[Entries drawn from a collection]
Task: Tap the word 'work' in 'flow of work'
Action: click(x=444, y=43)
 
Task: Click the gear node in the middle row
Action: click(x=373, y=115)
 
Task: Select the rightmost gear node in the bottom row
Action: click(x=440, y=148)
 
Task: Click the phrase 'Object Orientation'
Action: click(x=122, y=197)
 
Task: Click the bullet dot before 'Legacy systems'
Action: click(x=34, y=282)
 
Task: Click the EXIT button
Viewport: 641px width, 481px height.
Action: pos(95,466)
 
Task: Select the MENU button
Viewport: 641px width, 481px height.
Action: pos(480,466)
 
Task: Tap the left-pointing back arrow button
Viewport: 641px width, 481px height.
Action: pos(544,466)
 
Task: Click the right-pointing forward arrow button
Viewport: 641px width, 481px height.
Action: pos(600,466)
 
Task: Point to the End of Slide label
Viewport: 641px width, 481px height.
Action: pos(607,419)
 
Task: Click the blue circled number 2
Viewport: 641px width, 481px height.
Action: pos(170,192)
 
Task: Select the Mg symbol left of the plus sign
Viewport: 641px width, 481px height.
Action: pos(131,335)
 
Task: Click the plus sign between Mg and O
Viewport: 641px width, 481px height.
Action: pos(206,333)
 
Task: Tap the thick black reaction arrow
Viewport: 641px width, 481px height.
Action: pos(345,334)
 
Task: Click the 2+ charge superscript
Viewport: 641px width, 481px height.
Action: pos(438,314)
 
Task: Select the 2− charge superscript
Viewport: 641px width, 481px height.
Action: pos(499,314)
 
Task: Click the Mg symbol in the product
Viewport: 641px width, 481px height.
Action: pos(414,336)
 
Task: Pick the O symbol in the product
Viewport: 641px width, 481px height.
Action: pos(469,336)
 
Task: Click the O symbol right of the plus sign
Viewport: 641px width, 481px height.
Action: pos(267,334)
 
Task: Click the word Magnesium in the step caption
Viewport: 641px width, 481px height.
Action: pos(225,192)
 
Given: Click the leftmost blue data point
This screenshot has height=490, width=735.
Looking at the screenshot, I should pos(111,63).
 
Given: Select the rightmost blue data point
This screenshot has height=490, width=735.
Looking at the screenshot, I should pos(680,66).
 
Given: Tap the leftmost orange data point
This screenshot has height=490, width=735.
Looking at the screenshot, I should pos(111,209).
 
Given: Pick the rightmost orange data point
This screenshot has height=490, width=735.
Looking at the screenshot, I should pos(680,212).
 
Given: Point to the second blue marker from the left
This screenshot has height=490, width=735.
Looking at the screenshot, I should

(Your goal):
Switch each "Viewport" in the material above to "Window" and write out the whole material again with nothing else altered.

(Full response):
Task: Tap the word 'work' in 'flow of work'
Action: click(x=444, y=43)
 
Task: Click the gear node in the middle row
Action: click(x=373, y=115)
 
Task: Select the rightmost gear node in the bottom row
Action: click(x=440, y=148)
 
Task: Click the phrase 'Object Orientation'
Action: click(x=122, y=197)
 
Task: Click the bullet dot before 'Legacy systems'
Action: click(x=34, y=282)
 
Task: Click the EXIT button
Window: 641px width, 481px height.
Action: pos(95,466)
 
Task: Select the MENU button
Window: 641px width, 481px height.
Action: pos(480,466)
 
Task: Tap the left-pointing back arrow button
Window: 641px width, 481px height.
Action: pos(544,466)
 
Task: Click the right-pointing forward arrow button
Window: 641px width, 481px height.
Action: pos(600,466)
 
Task: Point to the End of Slide label
Window: 641px width, 481px height.
Action: pos(607,419)
 
Task: Click the blue circled number 2
Window: 641px width, 481px height.
Action: pos(170,192)
 
Task: Select the Mg symbol left of the plus sign
Window: 641px width, 481px height.
Action: pos(131,335)
 
Task: Click the plus sign between Mg and O
Window: 641px width, 481px height.
Action: pos(206,333)
 
Task: Tap the thick black reaction arrow
Window: 641px width, 481px height.
Action: pos(345,334)
 
Task: Click the 2+ charge superscript
Window: 641px width, 481px height.
Action: pos(438,314)
 
Task: Select the 2− charge superscript
Window: 641px width, 481px height.
Action: pos(499,314)
 
Task: Click the Mg symbol in the product
Window: 641px width, 481px height.
Action: pos(414,336)
 
Task: Pick the O symbol in the product
Window: 641px width, 481px height.
Action: pos(469,336)
 
Task: Click the O symbol right of the plus sign
Window: 641px width, 481px height.
Action: pos(267,334)
 
Task: Click the word Magnesium in the step caption
Window: 641px width, 481px height.
Action: pos(225,192)
 
Given: Click the leftmost blue data point
This screenshot has height=490, width=735.
Looking at the screenshot, I should pos(111,63).
 
Given: Select the rightmost blue data point
This screenshot has height=490, width=735.
Looking at the screenshot, I should pos(680,66).
 
Given: Tap the leftmost orange data point
This screenshot has height=490, width=735.
Looking at the screenshot, I should pos(111,209).
 
Given: Pick the rightmost orange data point
This screenshot has height=490, width=735.
Looking at the screenshot, I should pos(680,212).
 
Given: Point to the second blue marker from the left
This screenshot has height=490, width=735.
Looking at the screenshot, I should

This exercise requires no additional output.